Neuroendocrine and behavioral measures of stress-reactivity in male goal-tracker and sign-tracker rats

Environmental cues attain the ability to guide behavior via learned associations. As predictors, cues can elicit adaptive behavior and lead to valuable resources (e.g., food). For some individuals, however, cues are transformed into incentive stimuli and elicit motivational states that can be maladaptive. The goal-tracker/sign-tracker animal model captures individual differences in cue-motivated behaviors, with reward-associated cues serving as predictors of reward for both phenotypes but becoming incentive stimuli to a greater degree for sign-trackers. While these distinct phenotypes are characterized based on Pavlovian conditioned approach behavior, they exhibit differences on a number of behaviors relevant to psychopathology.
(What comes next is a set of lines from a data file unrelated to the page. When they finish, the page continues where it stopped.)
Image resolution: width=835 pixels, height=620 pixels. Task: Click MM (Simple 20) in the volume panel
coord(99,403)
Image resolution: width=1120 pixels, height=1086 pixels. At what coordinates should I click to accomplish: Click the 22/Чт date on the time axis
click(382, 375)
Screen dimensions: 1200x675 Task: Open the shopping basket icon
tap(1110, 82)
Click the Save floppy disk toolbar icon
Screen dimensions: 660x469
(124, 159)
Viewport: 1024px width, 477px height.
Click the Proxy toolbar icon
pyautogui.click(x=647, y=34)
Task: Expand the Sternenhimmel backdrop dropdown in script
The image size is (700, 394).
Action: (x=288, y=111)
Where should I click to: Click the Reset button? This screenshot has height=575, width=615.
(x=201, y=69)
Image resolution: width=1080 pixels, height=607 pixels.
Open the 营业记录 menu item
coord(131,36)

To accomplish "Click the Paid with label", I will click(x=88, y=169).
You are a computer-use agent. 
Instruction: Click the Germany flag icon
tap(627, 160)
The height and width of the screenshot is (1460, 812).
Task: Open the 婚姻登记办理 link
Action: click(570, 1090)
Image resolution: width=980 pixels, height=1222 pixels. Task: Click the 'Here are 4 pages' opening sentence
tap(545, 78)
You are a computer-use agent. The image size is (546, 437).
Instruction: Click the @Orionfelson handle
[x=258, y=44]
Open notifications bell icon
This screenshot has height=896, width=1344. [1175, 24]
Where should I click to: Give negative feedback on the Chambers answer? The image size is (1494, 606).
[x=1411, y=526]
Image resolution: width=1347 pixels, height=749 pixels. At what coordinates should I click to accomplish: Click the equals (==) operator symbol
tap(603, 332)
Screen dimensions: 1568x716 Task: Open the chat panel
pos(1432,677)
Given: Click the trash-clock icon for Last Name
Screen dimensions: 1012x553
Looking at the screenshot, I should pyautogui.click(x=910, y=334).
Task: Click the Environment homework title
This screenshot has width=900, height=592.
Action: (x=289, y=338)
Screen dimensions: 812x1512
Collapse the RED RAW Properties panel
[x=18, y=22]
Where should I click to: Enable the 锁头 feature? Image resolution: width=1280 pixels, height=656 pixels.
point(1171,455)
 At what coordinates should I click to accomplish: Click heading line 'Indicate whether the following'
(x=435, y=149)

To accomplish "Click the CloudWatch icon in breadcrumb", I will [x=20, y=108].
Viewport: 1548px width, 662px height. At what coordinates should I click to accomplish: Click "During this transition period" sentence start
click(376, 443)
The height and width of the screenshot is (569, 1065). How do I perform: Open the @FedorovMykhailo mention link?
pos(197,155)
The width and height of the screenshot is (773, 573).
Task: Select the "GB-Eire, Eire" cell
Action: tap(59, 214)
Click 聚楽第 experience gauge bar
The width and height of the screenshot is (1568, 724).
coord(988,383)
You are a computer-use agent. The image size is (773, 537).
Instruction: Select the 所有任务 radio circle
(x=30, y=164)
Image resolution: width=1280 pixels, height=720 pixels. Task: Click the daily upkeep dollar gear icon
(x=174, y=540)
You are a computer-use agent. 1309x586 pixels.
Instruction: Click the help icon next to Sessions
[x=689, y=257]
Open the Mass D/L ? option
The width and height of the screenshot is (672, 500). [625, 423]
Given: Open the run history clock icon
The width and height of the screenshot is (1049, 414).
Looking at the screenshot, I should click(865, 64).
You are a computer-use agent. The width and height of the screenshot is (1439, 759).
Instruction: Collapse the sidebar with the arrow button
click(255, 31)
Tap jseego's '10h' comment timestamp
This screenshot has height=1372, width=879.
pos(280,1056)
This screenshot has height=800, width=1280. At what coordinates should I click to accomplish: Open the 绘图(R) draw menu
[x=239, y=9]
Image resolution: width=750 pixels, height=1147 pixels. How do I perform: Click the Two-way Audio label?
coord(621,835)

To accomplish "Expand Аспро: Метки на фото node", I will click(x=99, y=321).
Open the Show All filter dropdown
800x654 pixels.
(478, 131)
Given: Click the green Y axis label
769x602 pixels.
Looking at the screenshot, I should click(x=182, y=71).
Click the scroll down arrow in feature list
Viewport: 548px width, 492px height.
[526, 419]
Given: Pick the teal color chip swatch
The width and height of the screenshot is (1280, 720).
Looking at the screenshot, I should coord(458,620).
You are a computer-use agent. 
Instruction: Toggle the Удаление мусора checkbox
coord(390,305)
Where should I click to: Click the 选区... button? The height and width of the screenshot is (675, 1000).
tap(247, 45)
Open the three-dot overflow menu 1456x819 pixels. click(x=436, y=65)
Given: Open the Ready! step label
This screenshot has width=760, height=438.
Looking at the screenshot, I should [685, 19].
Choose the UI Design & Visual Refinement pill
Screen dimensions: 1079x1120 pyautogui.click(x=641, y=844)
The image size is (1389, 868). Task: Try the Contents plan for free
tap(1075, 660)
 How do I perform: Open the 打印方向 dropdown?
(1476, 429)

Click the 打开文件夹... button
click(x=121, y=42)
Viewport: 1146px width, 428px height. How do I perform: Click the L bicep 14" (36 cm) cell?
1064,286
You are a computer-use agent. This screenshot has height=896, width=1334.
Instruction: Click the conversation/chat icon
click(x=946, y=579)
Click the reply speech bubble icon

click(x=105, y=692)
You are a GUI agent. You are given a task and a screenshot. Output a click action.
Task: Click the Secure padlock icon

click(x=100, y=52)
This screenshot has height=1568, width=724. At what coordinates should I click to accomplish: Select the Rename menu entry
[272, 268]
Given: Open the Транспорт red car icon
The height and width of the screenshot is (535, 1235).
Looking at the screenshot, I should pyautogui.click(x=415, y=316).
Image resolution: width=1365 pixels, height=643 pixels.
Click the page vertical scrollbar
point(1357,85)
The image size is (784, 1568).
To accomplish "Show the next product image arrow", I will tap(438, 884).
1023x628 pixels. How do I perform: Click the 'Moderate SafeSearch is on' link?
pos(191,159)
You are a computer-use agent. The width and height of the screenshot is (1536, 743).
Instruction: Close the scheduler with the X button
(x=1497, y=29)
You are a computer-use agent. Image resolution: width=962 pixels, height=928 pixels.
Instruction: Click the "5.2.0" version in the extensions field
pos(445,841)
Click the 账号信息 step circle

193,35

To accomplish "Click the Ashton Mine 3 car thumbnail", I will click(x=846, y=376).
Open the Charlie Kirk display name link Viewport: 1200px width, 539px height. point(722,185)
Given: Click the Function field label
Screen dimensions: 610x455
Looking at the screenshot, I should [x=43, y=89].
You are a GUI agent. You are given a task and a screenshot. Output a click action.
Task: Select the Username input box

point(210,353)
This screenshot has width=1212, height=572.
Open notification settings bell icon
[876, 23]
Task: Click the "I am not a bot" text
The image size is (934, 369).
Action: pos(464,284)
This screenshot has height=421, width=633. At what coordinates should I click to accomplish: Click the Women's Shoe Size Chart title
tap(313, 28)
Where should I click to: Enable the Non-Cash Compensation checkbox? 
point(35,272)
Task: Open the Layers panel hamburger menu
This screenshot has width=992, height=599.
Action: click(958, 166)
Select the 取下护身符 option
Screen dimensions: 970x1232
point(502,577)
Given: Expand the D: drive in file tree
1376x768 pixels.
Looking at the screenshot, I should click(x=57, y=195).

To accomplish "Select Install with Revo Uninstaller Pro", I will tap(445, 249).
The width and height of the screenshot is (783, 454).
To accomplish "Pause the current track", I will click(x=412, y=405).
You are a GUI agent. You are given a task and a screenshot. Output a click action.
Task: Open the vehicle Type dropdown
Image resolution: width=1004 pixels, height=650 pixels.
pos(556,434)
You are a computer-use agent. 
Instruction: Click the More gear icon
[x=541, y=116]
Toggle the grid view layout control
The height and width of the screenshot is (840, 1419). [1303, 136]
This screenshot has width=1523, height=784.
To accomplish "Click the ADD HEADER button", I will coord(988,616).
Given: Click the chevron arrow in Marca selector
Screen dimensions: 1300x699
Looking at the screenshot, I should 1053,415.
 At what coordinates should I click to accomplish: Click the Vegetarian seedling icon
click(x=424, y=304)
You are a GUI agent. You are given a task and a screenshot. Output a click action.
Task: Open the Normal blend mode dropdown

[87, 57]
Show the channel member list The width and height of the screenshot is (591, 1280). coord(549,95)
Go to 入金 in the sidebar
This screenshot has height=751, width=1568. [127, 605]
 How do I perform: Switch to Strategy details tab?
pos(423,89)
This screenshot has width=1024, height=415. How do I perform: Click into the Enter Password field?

To further characterize the neurobehavioral endophenotype associated with individual differences in cue-reward learning, neuroendocrine and behavioral profiles associated with stress and anxiety were investigated in male goal-tracker, sign-tracker, and intermediate responder rats. It was revealed that baseline corticosterone increases with Pavlovian learning, but to the same degree, regardless of phenotype. No significant differences in behavior were observed between goal-trackers and sign-trackers during an elevated plus maze or open field test, nor were there differences in corticosterone response to the open field test or physiological restraint. Upon examination of central markers associated with stress-reactivity, we found that sign-trackers have greater glucocorticoid receptor mRNA expression in the ventral hippocampus, with no phenotypic differences in the dorsal hippocampus or prelimbic cortex. These findings demonstrate that goal-trackers and sign-trackers do not differ on stress- and anxiety-related behaviors, and suggest that differences in neuroendocrine measures between these phenotypes can be attributed to distinct cue-reward learning styles.